Ways to Implement High Availability
Load Balancing - Makes multiple systems or services appear to be a single resource, allowing both redundancy and increased ability to handle loads by distributing them to more than one system.
Clustering - Groups of computers connected together to perform the same task.
Protection of Power - By using uninterruptable power supply systems (UPS) which provide battery or other power backup options.
Managed Power Distribution Units (PDUs) - Provide intelligent power management and remote control of power delivered inside server racks and other environments.
Systems and storage redundancy - Ensures that filed disks, servers, or other devices do not cause an outage.
Platform diversity - Diversify between technologies and vendors. Using different vendors, cryptographic solutions, platforms, and controls can make it more difficult for a single attack or failure to have system or organizational wide impacts.
Architectural Design of Redundant Systems
- Availability targets should be set
- Resilience - A component of availability that determines what type and level of potential disruptions the service or system can handle without an issue
- Cost - Understanding all of the expenses
- Responsiveness - The ability of the system or service to respond in a timely manner as desired or required to.
- Scalability - The ability to expand or deflate either horizontally or vertically as needed to support availability, resilience, and responsiveness goals.
- Ease of deployment - The complexity and work required to deploy the solution that often factors into initial costs and may impact ongoing expenses.
- Risk transference - Transfer the risk through insurance, contracts, or other means is assessed
- Ease of recovery - Part of availability, resilience and ease of deployment as complex solutions may have high costs.
- Patch availability - Assessed to determine patching cadence
- Vendor Support - Does the vendor appropriately support the solution
- Inability to patch - If high availability is a requirement or other factors like scalability do not allow for the system to be patched without downtime or other interruptions.

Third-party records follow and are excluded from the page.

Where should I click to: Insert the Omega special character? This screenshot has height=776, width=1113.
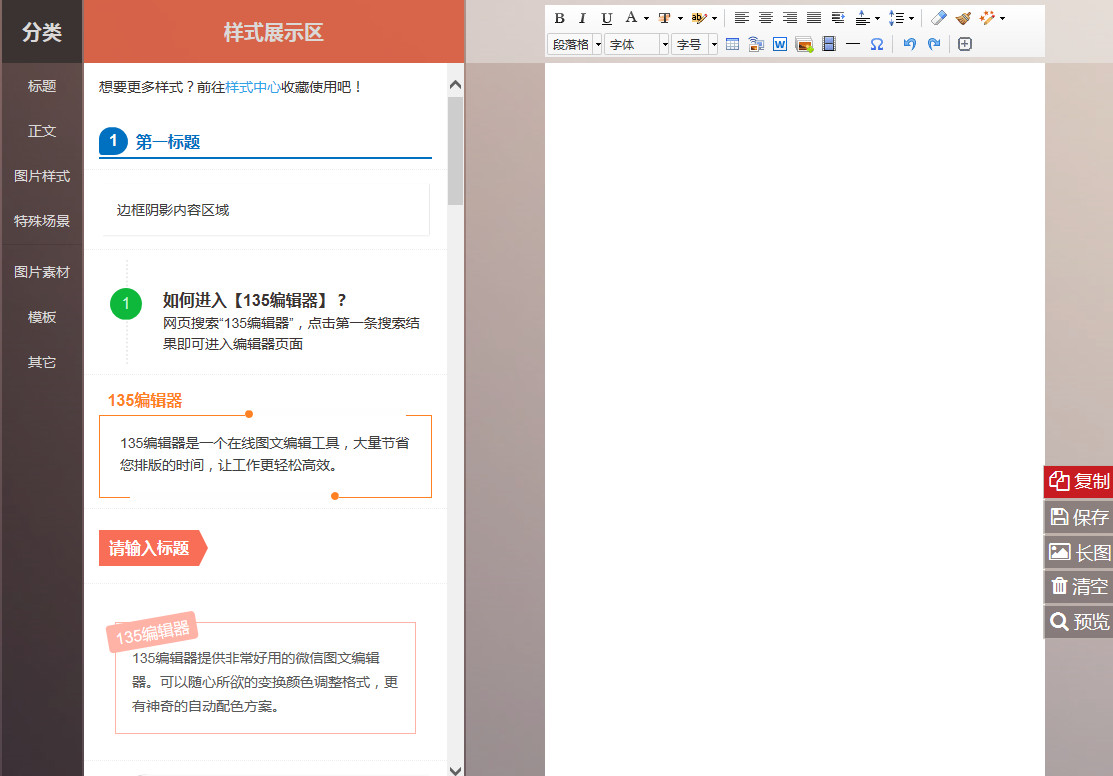click(876, 44)
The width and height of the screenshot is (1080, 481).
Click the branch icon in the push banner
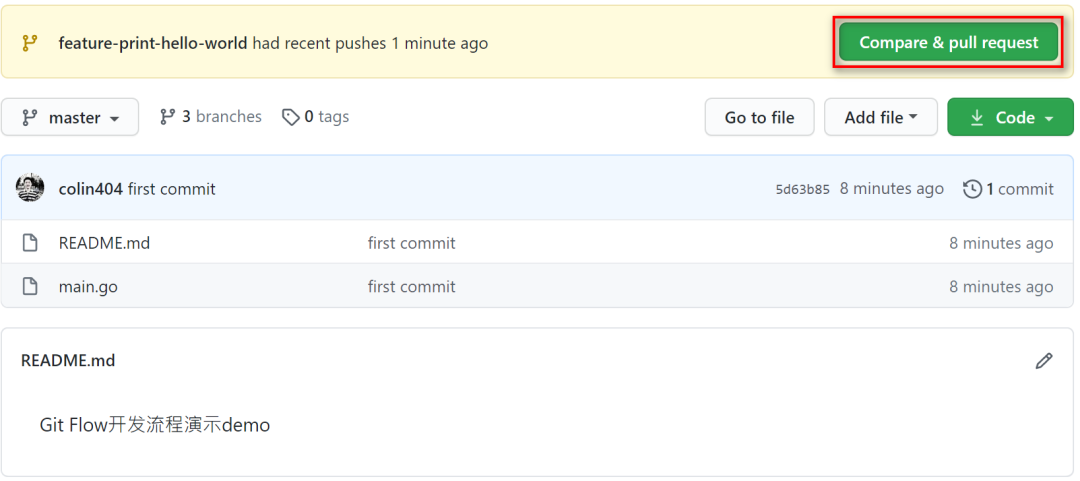[x=30, y=43]
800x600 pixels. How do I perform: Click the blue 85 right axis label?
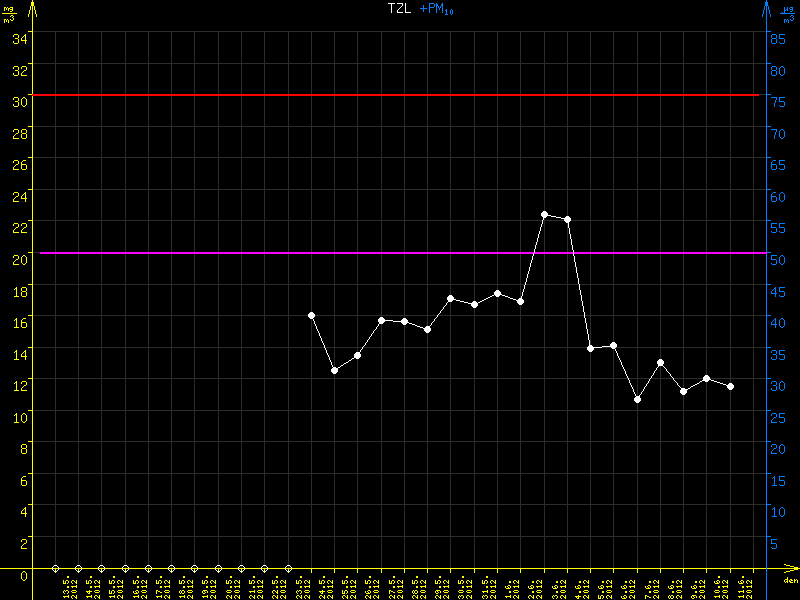[x=775, y=38]
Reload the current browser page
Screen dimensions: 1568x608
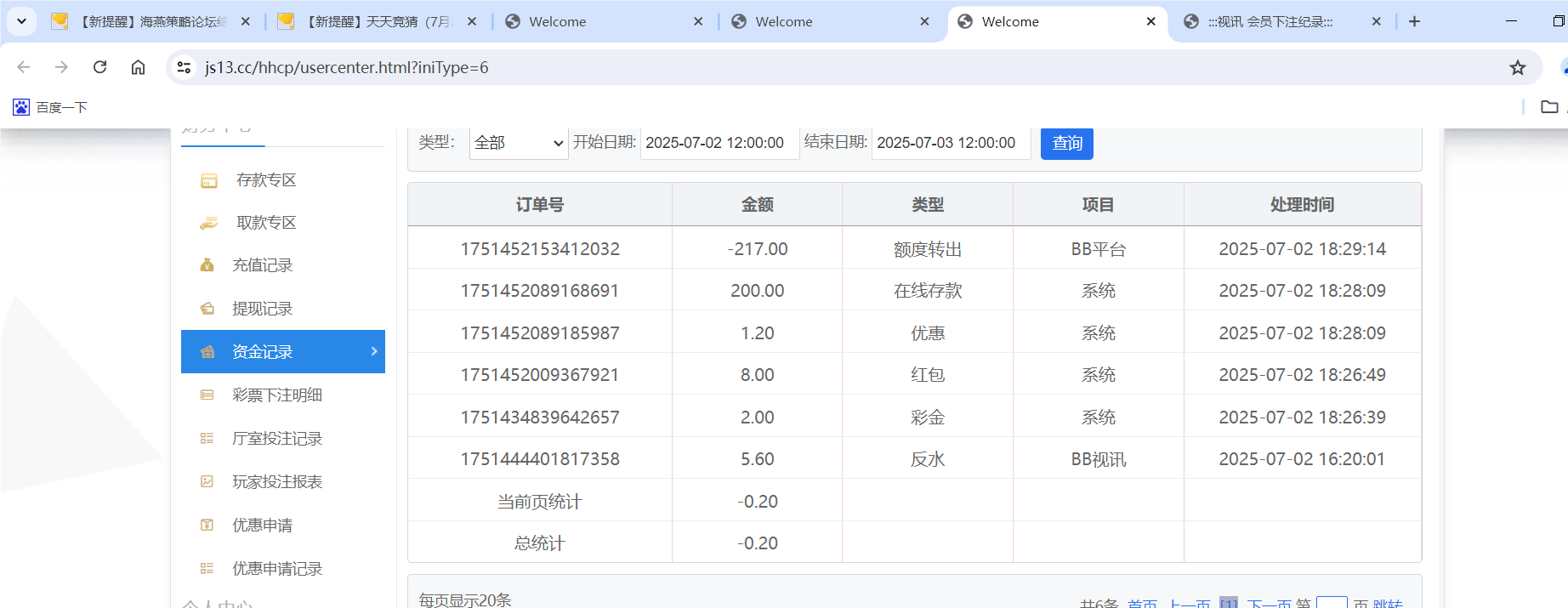99,67
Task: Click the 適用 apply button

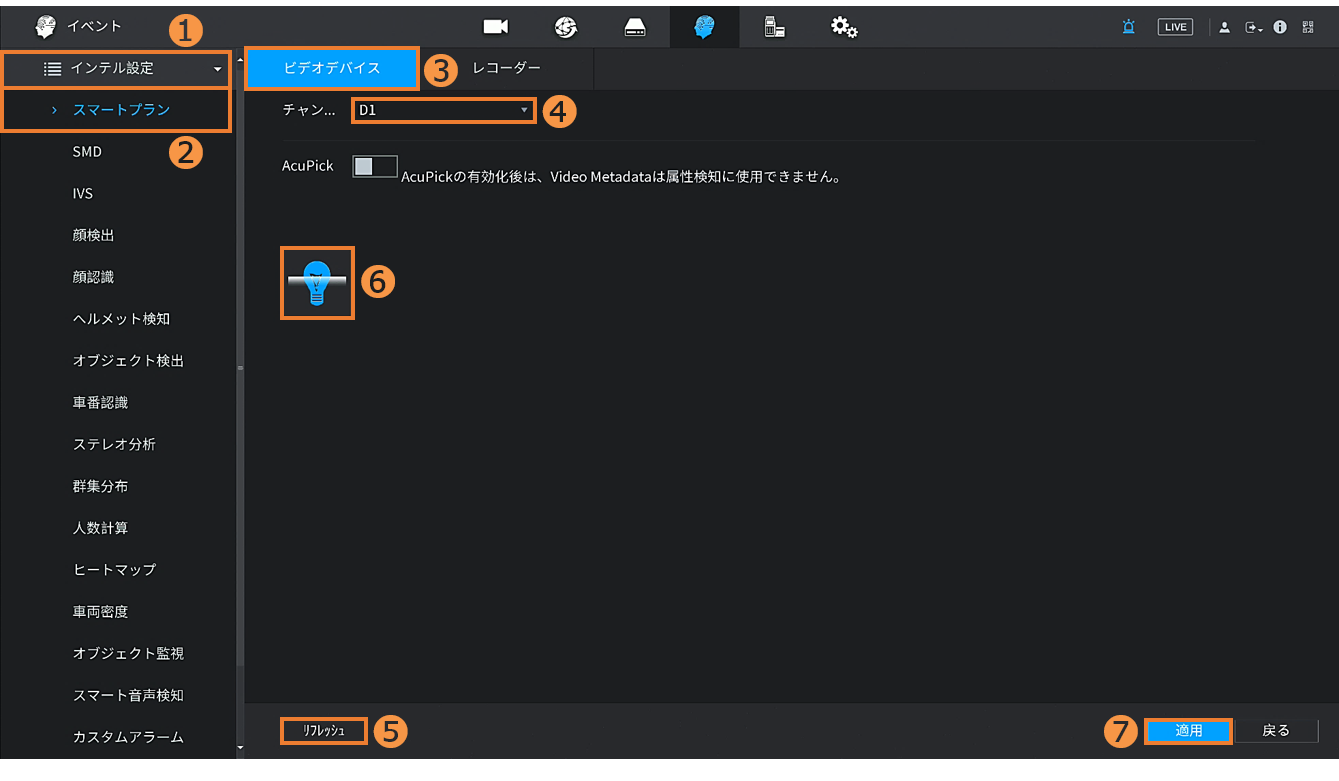Action: [x=1188, y=731]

Power Consumption - Could increase ongoing costs and should be considered as part of datacenter design
Compute requirements - Drives ongoing costs in the cloud and up front and recurring replacement costs for on prem.
Storage Resiliency
Using redundant disk drives in arrays like the RAID solutions being mirrored or striped across multiple drives to ensure data is not corrupt or lost.
RAID Levels
RAID 0 - Striping - Data is spread across all drives in the array. Speed is faster. If a drive fails, the data from that drive is lost.
RAID 1 - Mirroring - All data is duplicated to another drive or drives. High read speed. Data is available if one drive fails. More expensive, uses twice the storage space
RAID 5 - Striping with parity - Data is striped across drives with one drive used for parity of the data. High read speeds, but slower write speeds. Drive failures can be rebuilt as long as only one drive fails. Rebuilding of drives is a slow process and could impact availability.
RAID 10 - Mirroring and striping - Requires at least 4 drives with drives added in pairs. Data is mirrored then striped across the drives. Combines advantages and disadvantages of RIAD 0 and RAID 1
Backups
A copy of the live storage system
Full backup - Backs up all data
Incremental - Backs up the changes since the last backup - faster to backup, but longer for recovery
Differential - Backs up the changes since the last full backup. Faster to recover but slower to backup.
Replication
Focuses on using synchronous or asynchronous methods to copy live data to another location or device. This is constantly occurring as changes are made. Good for multi-site, multi-system designs, ensuring that changes are carried over to all systems or clusters of the architecture. Synchronous occurs as changes are made, asynchronous occurs after the fact but more regularly than a typical backup.
Journaling
Creates a log of changes that can be reapplied if an issue occurs. Used for databases and virtual machines typically.
Backup Frequency
How often a backup is performed. This is based on determining the criticality of the data and how quickly the data will need to be restored on the system in the event of a failure.
Recovery Point Objectives (RPO)
Determines how often backups are taken and balances cost for the storage versus the potential for data loss.
Recovery Time Objectives (RTO)
Determines how long a recovery can take without causing significant damage to the organization.
Snapshot
Captures the full state of a system or device at the time the backup is completed. Commonly used with virtual machines (VM). They allow the machine state to be restored at the point in time the snapshot was taken.
Images
A complete copy of a system or server down to the bit level of the drive. Method of choice for complex server configurations or when cloning or restoring in a short time frame is desired. Used for VM or virtual desktop infrastructure (VDI) for maintaining a “ gold” or “master” copy of the standard base infrastructure.